[Collected data entries]

/---

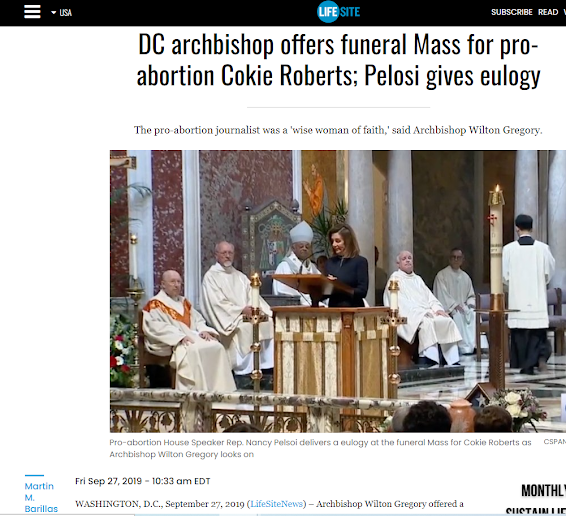Screen dimensions: 566x516
Task: Click the article headline about Cokie Roberts
Action: pyautogui.click(x=338, y=60)
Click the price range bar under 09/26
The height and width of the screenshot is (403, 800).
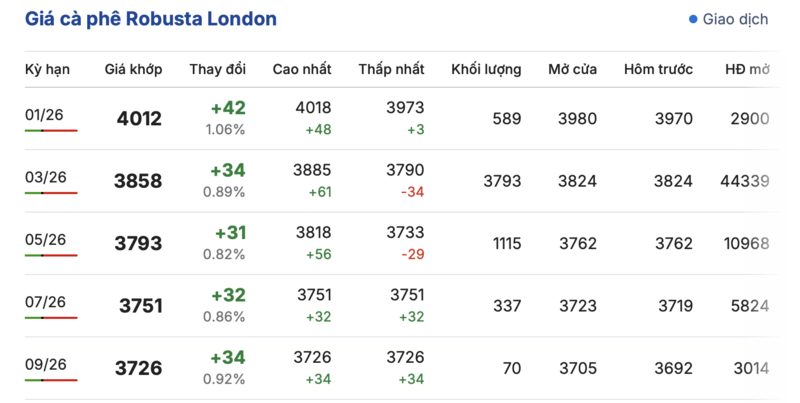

\---

Problem details :: In the records above, find the line that contains "Click the price range bar under 09/26". Retype it and every line after it, exactly, leaving out all pictures.

Reply to the exercise ::
Click the price range bar under 09/26
The height and width of the screenshot is (403, 800).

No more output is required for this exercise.